What the statute route looks like
The counsel-grade version is multi-track and jurisdiction-aware:
- Copyright — DMCA §512 (US). Targets the copied assets at the host and search layer.
- Trademark / passing-off. The brand name, logo-as-mark and false licence claim are trademark infringement and passing-off — the route that actually reaches the impersonation itself, pursued under the law of the relevant jurisdiction (US, EU/EEA, UK each differ on standing, notice and remedy).
- Fraud and consumer-protection. A site taking deposits under a false licence engages fraud and consumer-protection regimes, which strengthens registrar, payment-provider and regulator engagement.

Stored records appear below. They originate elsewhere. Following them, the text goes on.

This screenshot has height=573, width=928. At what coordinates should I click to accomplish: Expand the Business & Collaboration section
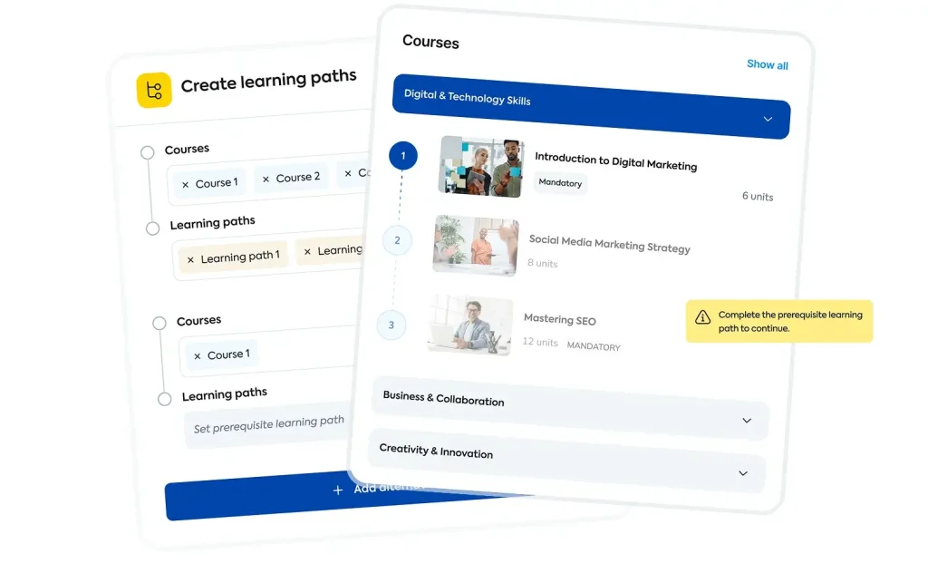tap(747, 421)
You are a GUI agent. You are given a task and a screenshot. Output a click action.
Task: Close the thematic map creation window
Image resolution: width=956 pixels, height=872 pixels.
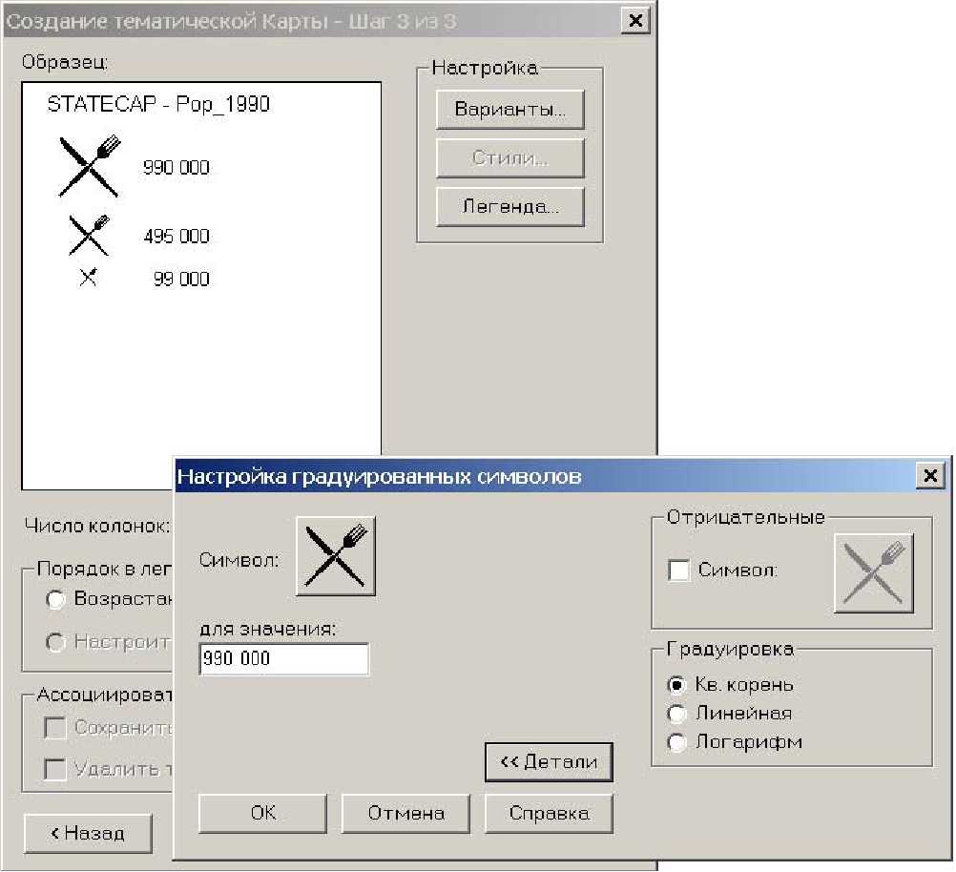633,21
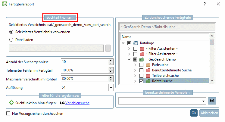Click the A=3 variables button icon
The width and height of the screenshot is (225, 122).
click(212, 101)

- Regulator coordination. Where a regulator (FCA, CySEC, ASIC) publishes a warning about the clone misusing your brand, the work is documenting that the warned entity is not you — never suppressing a legitimate warning, which protects players and supports your removal case.
When to bring in counsel
If you have one clone on a cooperative host, the steps above are something your team can run. It becomes a counsel matter when the host is hostile or bulletproof, when the clone is one of many mirrors regenerating faster than you can file, or when you need the trademark, fraud, registrar, payment-provider and deindexing layers worked in parallel under named statute across more than one jurisdiction. That is enforcement at volume — distinct from a single takedown — and it is where the practice operates, including with API-level access on Cloudflare-protected domains through Cloudflare”s Brand Protection programme. We do not remove or suppress lawful content; we challenge a clone that is fraudulent, infringing, or in breach of the host”s and registrar”s terms.

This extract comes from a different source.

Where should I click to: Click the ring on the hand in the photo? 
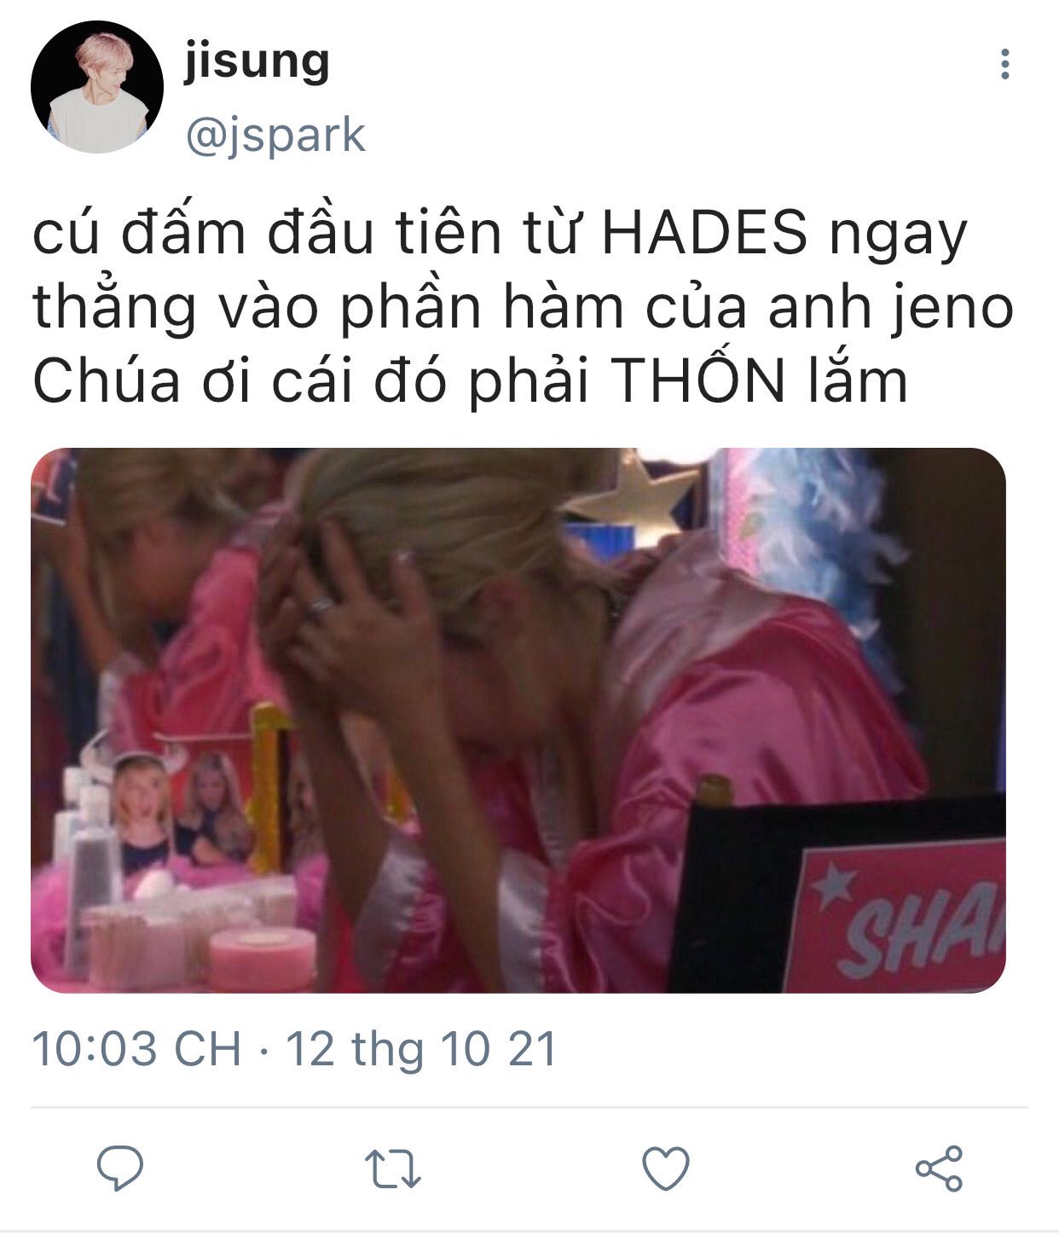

Informational, not legal advice — verify the current forms and grounds, which differ by jurisdiction (US, EU/EEA, UK). No outcome is guaranteed; results depend on the facts and the jurisdiction.
Asked before engagement.
- How do I take down a fake casino site using my brand?
- Start with the host and registrar abuse channels, naming the copied logo, screenshots and licence text. A DMCA §512 notice removes the copied creative assets, while trademark and fraud grounds target the brand and licence misuse. When the host is uncooperative, leverage shifts to the registrar, the upstream network and search deindexing.

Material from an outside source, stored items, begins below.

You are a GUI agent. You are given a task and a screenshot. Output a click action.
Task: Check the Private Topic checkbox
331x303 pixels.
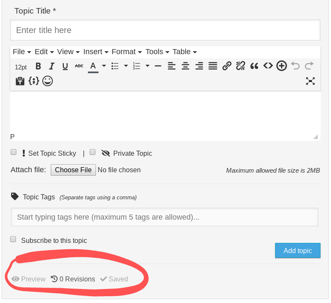pyautogui.click(x=93, y=152)
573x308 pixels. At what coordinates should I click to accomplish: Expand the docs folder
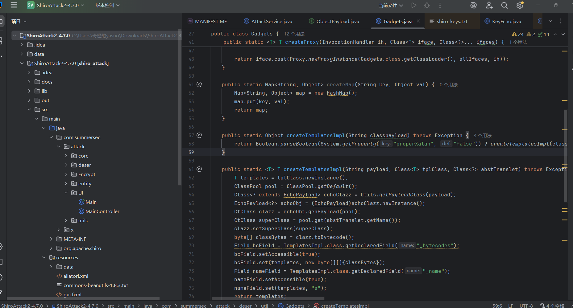pos(29,82)
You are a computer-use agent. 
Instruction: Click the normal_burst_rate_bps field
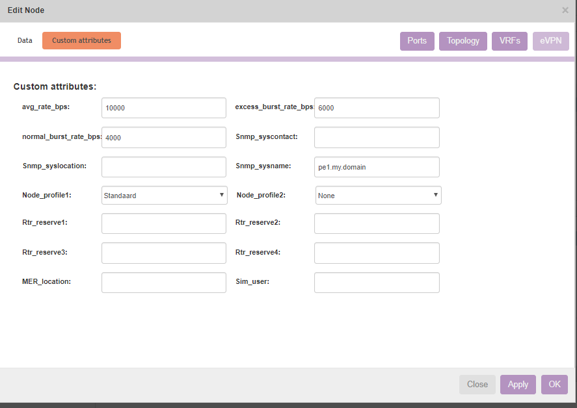click(164, 137)
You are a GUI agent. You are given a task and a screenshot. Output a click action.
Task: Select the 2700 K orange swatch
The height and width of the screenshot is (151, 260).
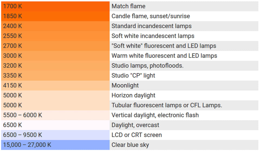[x=55, y=46]
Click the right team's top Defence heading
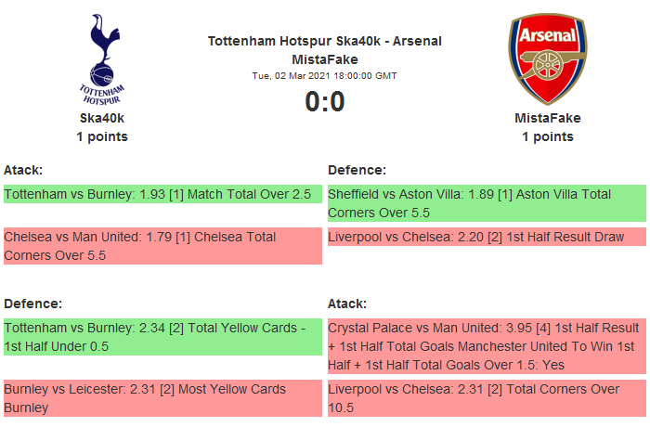 click(357, 170)
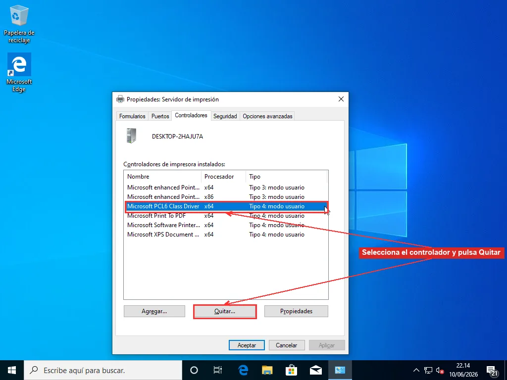507x380 pixels.
Task: Show hidden system tray icons
Action: coord(416,370)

- Does DMCA §512 work against a clone casino?
- DMCA §512 (US) addresses the copyright in the assets the clone copied — your logos, page layout, graphics and photos. It does not by itself cover the brand name or licence claim; those run on trademark and fraud/passing-off grounds. In practice a clone site is attacked on all of these at once, not on copyright alone.
- The clone is on a bulletproof host that ignores everything. Now what?
- Identifying an uncooperative host does not compel it. Leverage then moves to the domain registrar, the host's upstream network provider, the payment and KYC providers the clone relies on, and search deindexing so the site loses the traffic it exists to capture. Serious enforcement works several of these layers at once.
- Can you remove a regulator warning about the clone?
- We do not remove legitimate regulator warnings. Where a clone firm misuses your brand and a regulator publishes a warning about that clone, the work is documenting that the warned entity is not you and taking down the clone — not suppressing the warning, which protects players and supports your case.
- How fast can a clone casino come down?
- It depends entirely on the host, registrar and jurisdiction. A cooperative host acting on a clean DMCA §512 or fraud notice can move in days; a bulletproof offshore host may never act, which is why deindexing and registrar routes run in parallel. No timeline or outcome is guaranteed.